# SUPPLIED RECORDS:
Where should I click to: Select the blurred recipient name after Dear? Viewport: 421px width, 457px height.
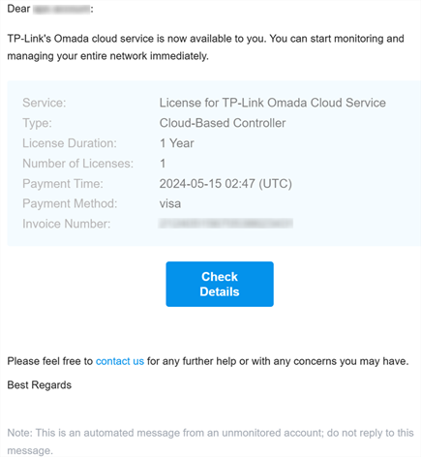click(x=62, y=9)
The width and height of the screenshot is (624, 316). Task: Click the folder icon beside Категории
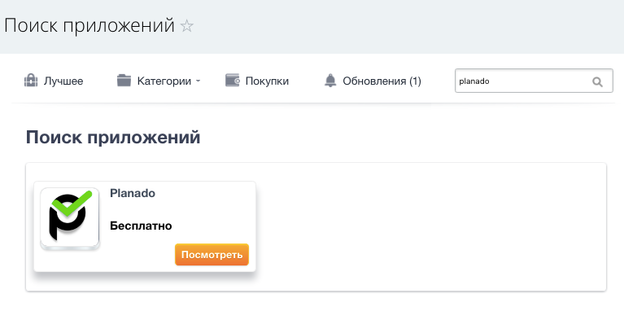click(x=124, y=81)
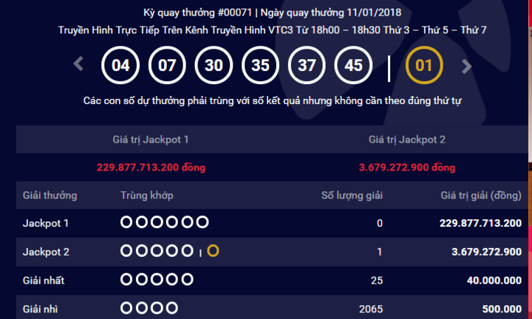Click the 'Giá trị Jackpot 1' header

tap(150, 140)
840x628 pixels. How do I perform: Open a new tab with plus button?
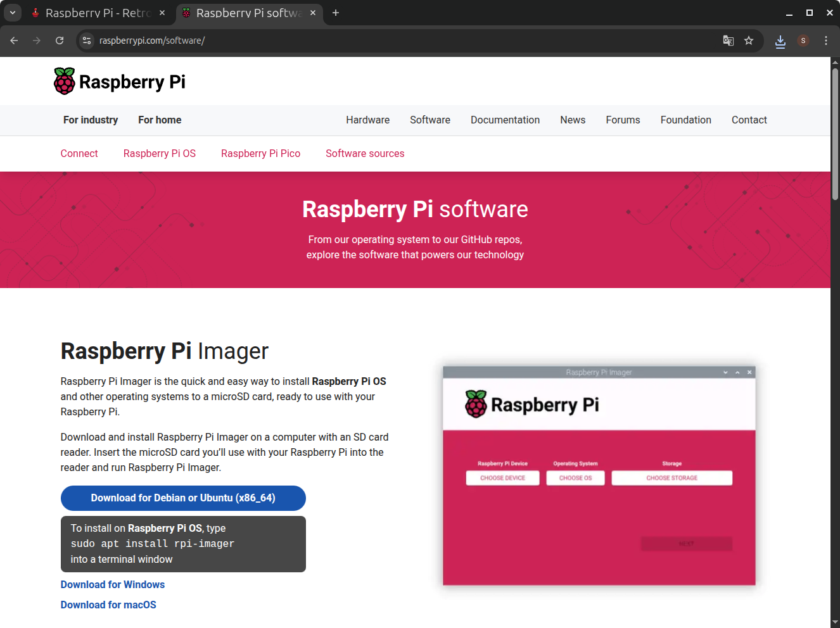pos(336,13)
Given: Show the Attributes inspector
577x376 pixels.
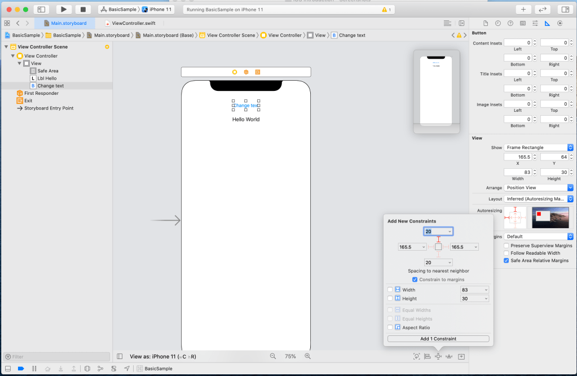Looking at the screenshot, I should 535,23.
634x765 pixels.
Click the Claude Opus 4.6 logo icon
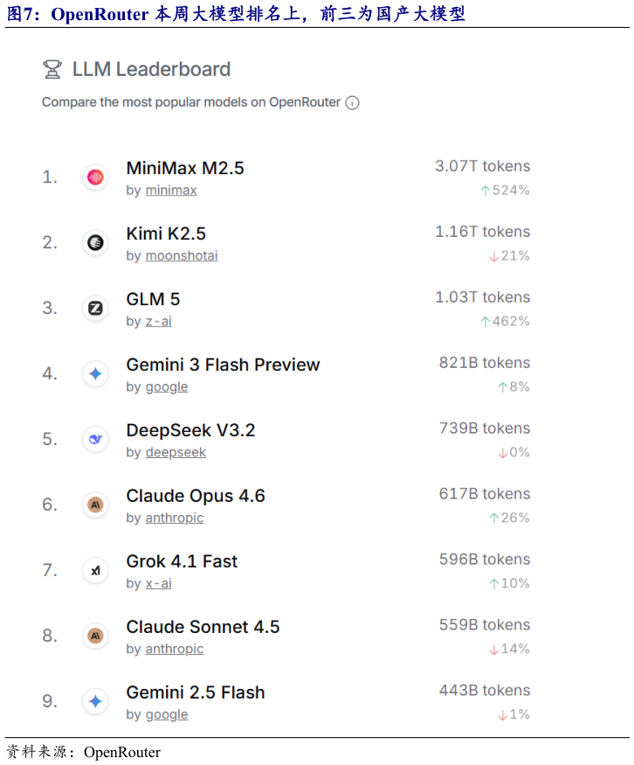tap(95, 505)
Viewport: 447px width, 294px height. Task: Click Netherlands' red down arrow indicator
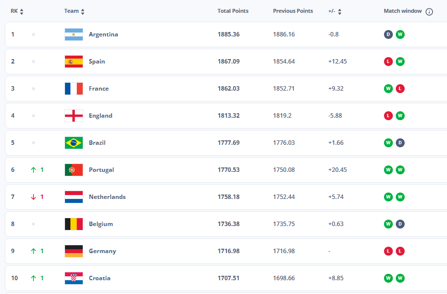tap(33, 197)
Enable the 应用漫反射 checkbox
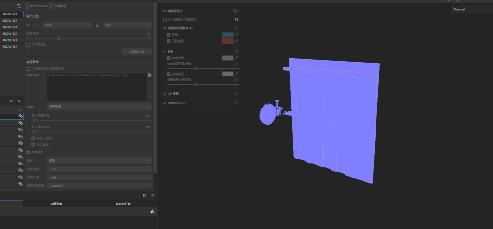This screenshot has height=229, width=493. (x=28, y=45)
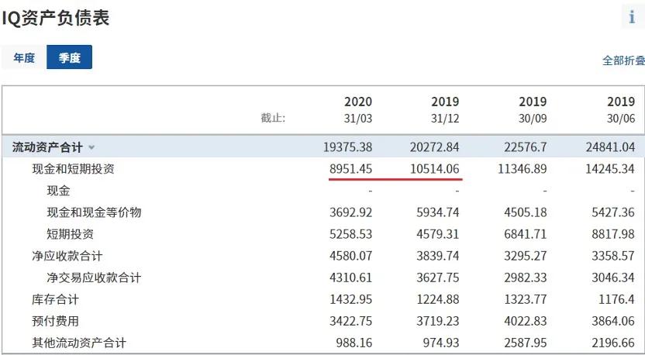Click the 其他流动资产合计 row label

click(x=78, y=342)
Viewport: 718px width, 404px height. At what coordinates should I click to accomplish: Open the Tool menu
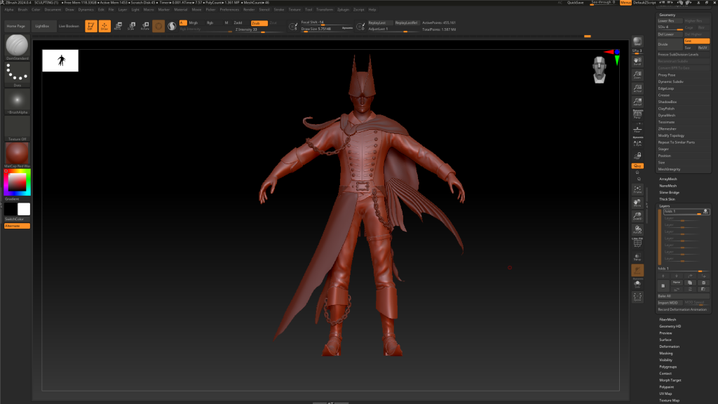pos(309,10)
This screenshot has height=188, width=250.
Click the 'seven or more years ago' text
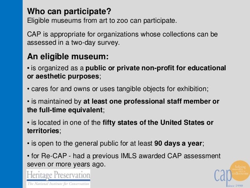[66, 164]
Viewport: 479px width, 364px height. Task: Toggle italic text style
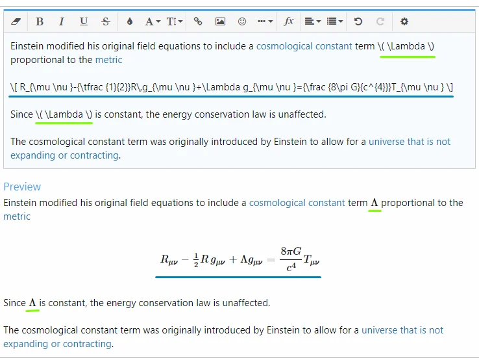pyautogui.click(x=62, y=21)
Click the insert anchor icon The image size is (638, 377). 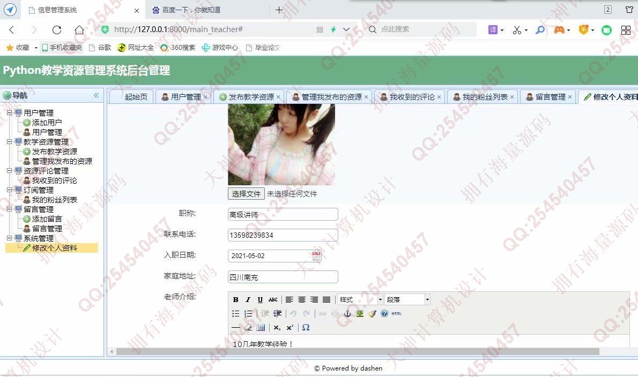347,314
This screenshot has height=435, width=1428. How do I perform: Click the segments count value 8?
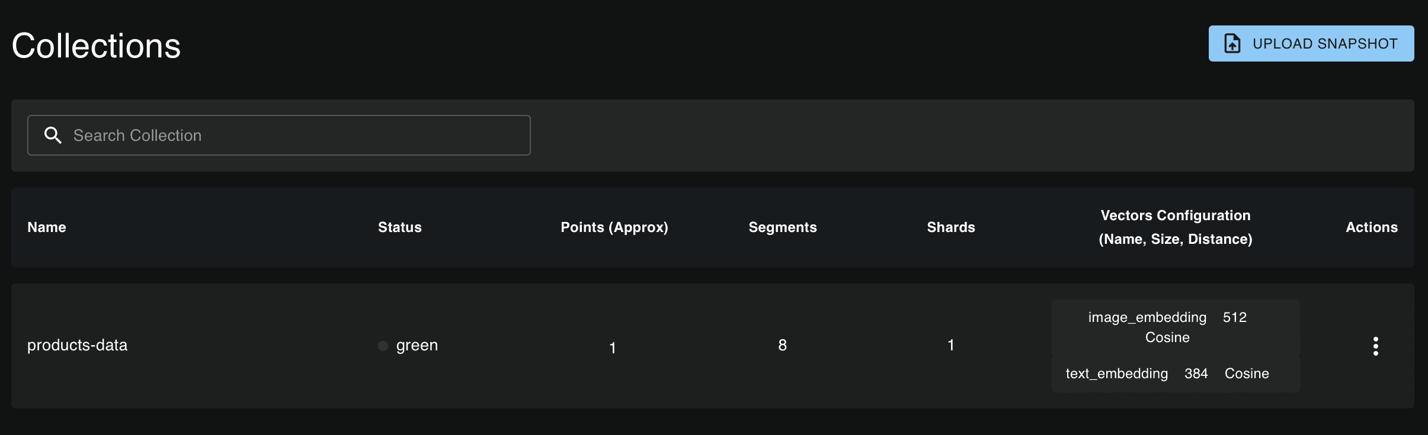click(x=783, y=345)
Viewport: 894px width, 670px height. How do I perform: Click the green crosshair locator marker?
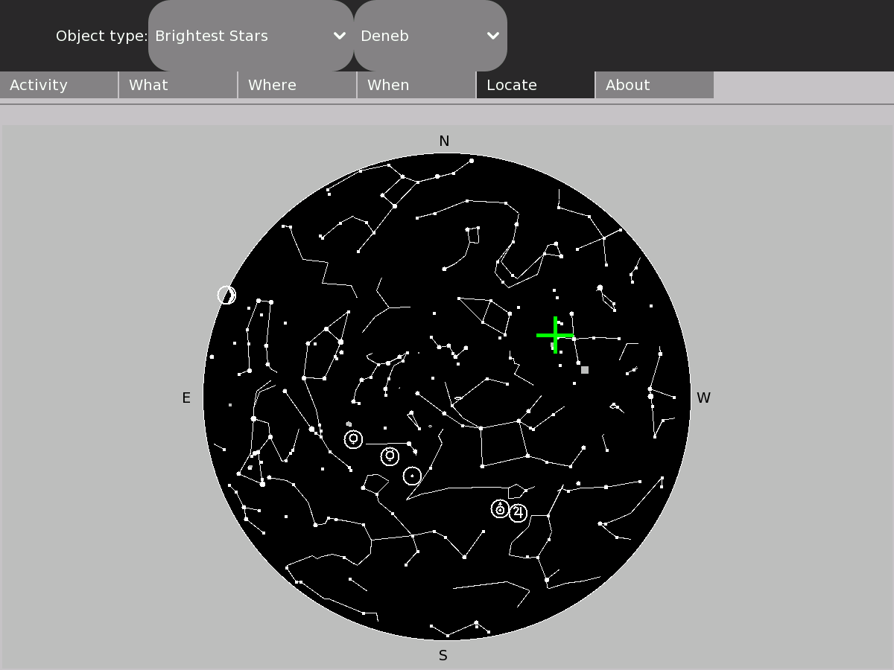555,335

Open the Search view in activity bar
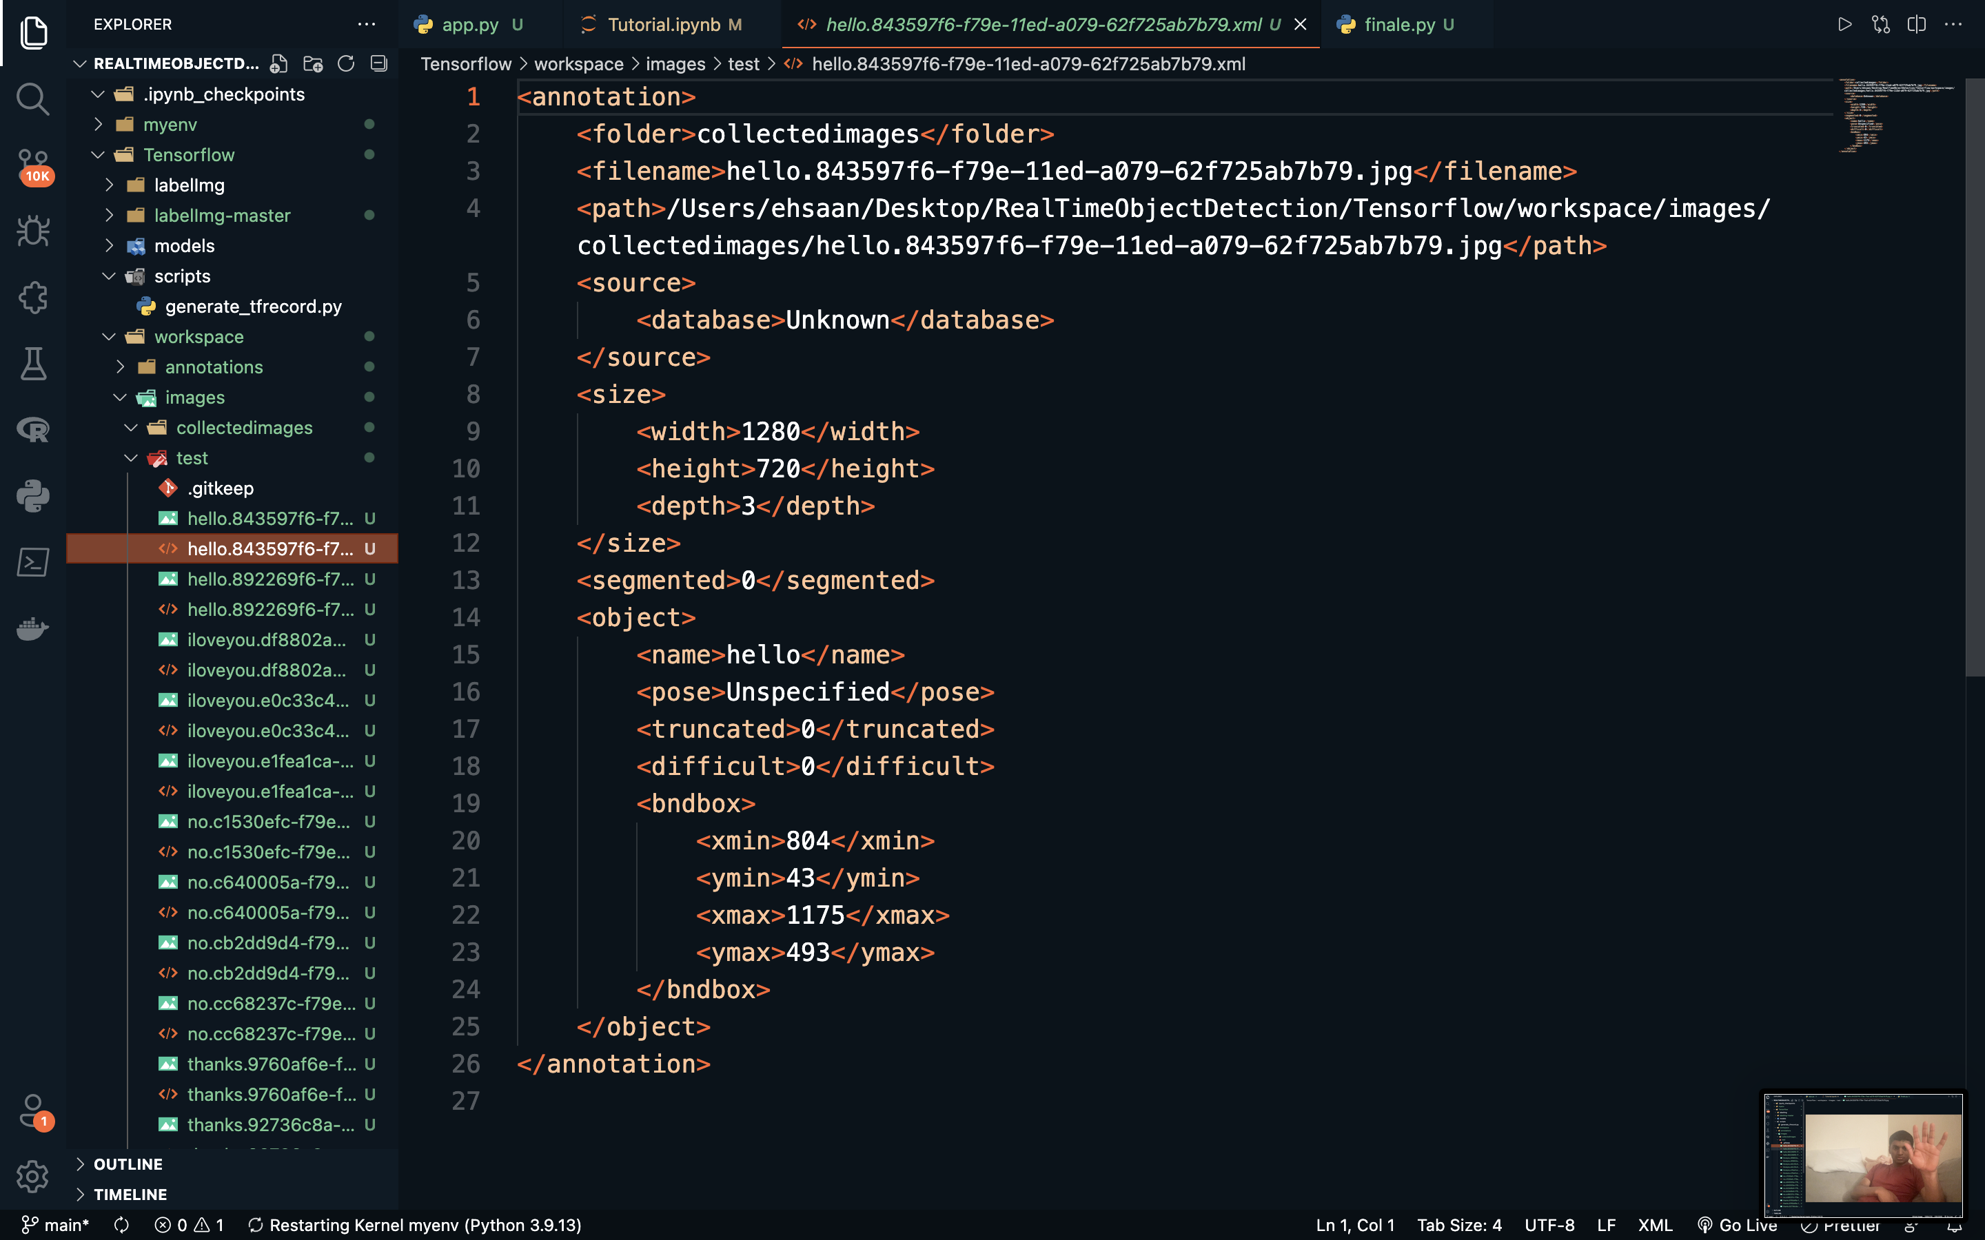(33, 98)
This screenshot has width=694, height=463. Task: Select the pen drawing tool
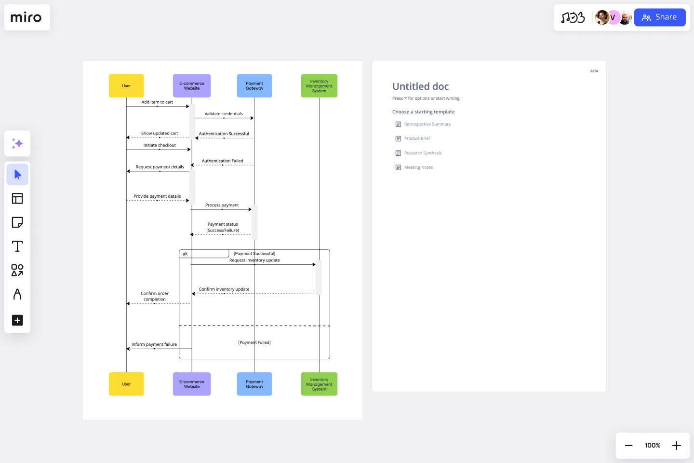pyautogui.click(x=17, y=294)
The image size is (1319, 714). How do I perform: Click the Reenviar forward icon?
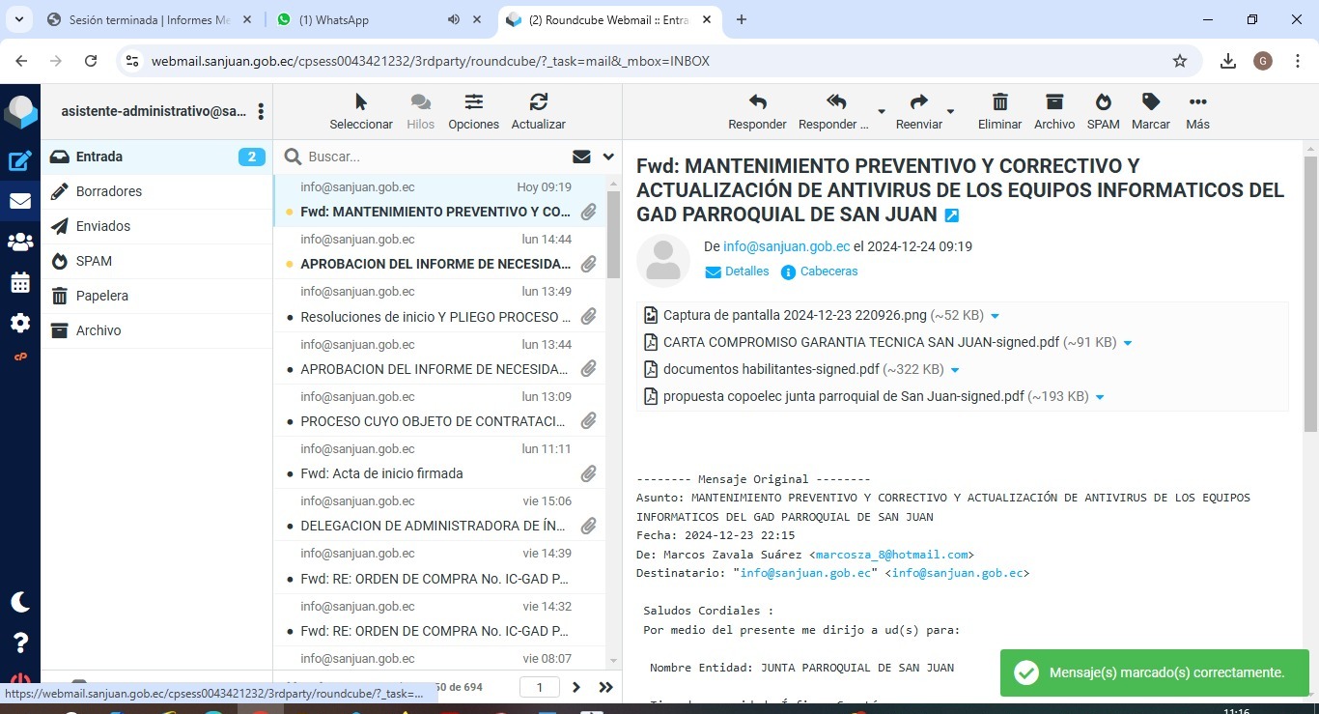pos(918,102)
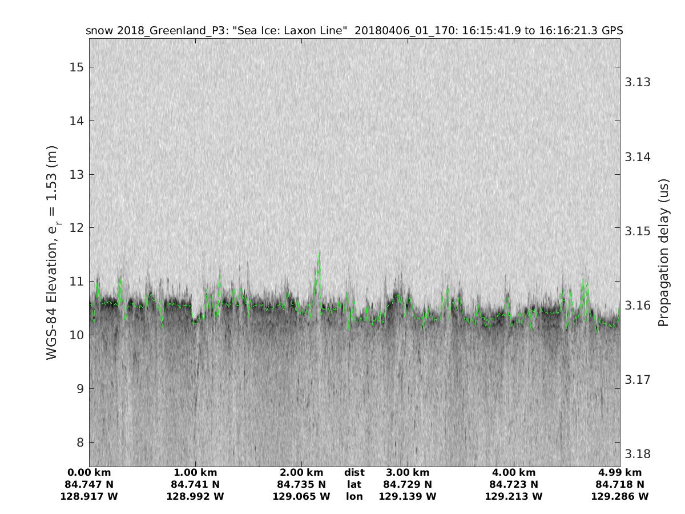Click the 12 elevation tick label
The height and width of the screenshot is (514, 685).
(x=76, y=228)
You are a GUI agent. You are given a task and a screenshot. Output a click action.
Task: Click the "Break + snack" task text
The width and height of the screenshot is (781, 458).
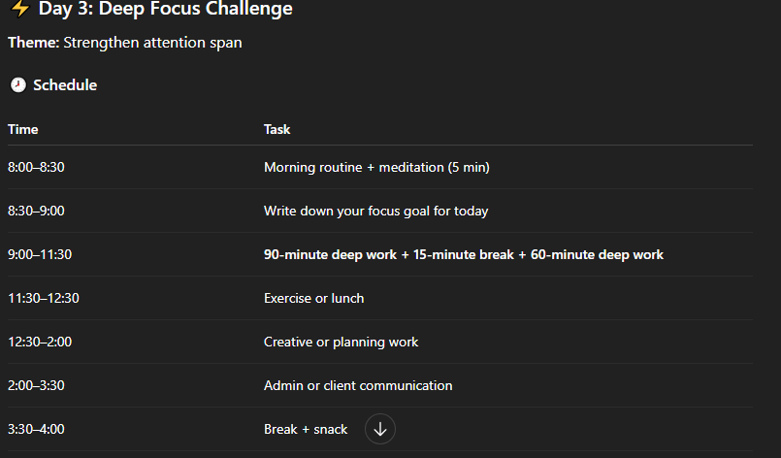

# EXERCISE GOAL:
Starting with the line that contains "Open the Search view in activity bar", give the lines again exactly as they appear through the last line of the data, pictures excluded.

# SOLUTION FOR THIS TASK:
Open the Search view in activity bar
(33, 98)
This screenshot has width=694, height=463. Task: Select the pen drawing tool
pyautogui.click(x=17, y=294)
The image size is (1319, 714). How do I perform: Click the Reenviar forward icon?
pos(918,102)
Click the 12 elevation tick label
The height and width of the screenshot is (514, 685).
(x=76, y=228)
You are a GUI agent. You are given a task and a screenshot. Output a click action.
Task: Click the "Break + snack" task text
The width and height of the screenshot is (781, 458).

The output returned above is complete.